Clinical Data Infrastructure & Data Lakehouse

Data is the currency of the life sciences industry, and streamlining data and analytics pipelines is critical to reducing cycle times in research overall. Accordingly, data technology architectures within research continue to evolve to address current challenges and pave the way for future requirements. While traditional “Data Warehouse” and “Data Lake” architectures have historically played an important role in the industry to enable data aggregation and analytics, they have their shortcomings in data accessibility, quality, scalability, and cost.

Data Warehouses, an information storage architecture that stores structured and processed data, aim to centralize data but can create data silos. This can make it challenging to ensure the data in the warehouse is up-to-date and consistent, which in turn makes it difficult to adapt to changing requirements.

On the other end, the Data Lake architecture is a centralized space for raw and unprocessed data, which is ingested “as is” from various data sources. This data is not validated, cleansed, or checked for accuracy. Therefore, insights generated from such data cannot always give an accurate picture for reliable decision-making.
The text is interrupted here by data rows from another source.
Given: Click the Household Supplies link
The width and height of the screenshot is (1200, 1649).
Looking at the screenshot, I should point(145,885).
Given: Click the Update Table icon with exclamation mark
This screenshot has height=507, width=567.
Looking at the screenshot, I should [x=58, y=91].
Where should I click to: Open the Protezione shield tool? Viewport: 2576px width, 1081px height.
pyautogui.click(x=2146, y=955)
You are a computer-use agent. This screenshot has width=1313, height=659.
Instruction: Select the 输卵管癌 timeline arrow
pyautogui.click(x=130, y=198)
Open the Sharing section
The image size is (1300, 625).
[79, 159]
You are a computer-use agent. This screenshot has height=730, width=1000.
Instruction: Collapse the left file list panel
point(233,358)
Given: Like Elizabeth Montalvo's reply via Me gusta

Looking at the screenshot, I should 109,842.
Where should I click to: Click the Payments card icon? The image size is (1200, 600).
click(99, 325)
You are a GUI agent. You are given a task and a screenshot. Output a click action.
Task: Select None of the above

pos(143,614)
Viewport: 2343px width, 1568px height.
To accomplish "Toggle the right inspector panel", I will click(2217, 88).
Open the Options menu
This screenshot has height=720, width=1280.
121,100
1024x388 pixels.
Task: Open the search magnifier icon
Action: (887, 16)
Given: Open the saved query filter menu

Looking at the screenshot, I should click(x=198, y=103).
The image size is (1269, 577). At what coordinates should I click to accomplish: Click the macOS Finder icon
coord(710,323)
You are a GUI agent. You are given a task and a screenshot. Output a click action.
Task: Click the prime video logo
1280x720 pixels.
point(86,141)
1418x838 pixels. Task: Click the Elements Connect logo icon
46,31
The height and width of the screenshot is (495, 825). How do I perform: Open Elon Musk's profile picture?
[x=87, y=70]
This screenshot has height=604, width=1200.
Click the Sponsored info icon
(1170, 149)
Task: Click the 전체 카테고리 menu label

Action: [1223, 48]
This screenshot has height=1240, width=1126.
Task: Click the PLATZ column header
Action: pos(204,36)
While Data Lakes can improve capabilities by integrating cloud technologies and are cost-effective for handling large data sets, they still lack strict schema enforcement for types and formats of data, and finding data can become problematic.

Due to these disadvantages, it’s time to herald in a new architecture that takes the best from both worlds: the “Clinical Data Lakehouse.” Data Lakehouses aim to address the limitations and challenges associated with existing data architectures and create a unified architecture that combines capabilities from both. What makes Data Lakehouses unique is their ability to store both structured and unstructured data in its raw form, compared to previous structures, which relied on either structured and processed data (Data Warehouse) or raw and unprocessed data (Data Lake). This provides clinical researchers with a single repository for diverse data types, including relational, semi-structured, and unstructured data. By leveraging a Data Lakehouse, researchers can access the most complete and up-to-date data.

In adopting the Clinical Data Lakehouse, life sciences organizations are equipped with a more comprehensive and flexible data infrastructure – one designed for data democratization and accessibility in a regulated environment. This blueprint enables companies to derive critical decision-making insights from diverse data sources and also address existing challenges with data storage, processing, and analytics. Additionally, Data Lakehouses support the use of emerging techniques, including Artificial Intelligence (AI) and Machine Learning (ML), which is pivotal for the acceleration of data science.

AI adoption has become a priority within the life sciences space. As AI has matured, it offers the potential to significantly accelerate drug development and discovery and enhance quality while reducing costs, ultimately improving patient outcomes. ML’s advanced algorithms enable researchers to detect and predict adverse events, which can help them identify potential safety concerns at a faster rate so they can intervene and take appropriate action. Using AI and ML techniques, researchers can also learn from more complex sets of data and uncover patterns in that data that would be challenging to identify otherwise. AI/ML models require large quantities of high-quality data for training and validation. As AI continues to advance and becomes more heavily relied upon, having a data foundation that can keep pace is key. A Clinical Data Lakehouse architecture supports the continued rapid evolution of life sciences R&D with a unified clinical data repository complimented by novel technology capabilities for real-time and advanced analytic workloads.

A Clinical Data Lakehouse architecture supports the use of AI/ML, reduces data silos, and increases performance, flexibility, and scalability, making it the ideal technology blueprint for continued data digitization in support of modern clinical trials.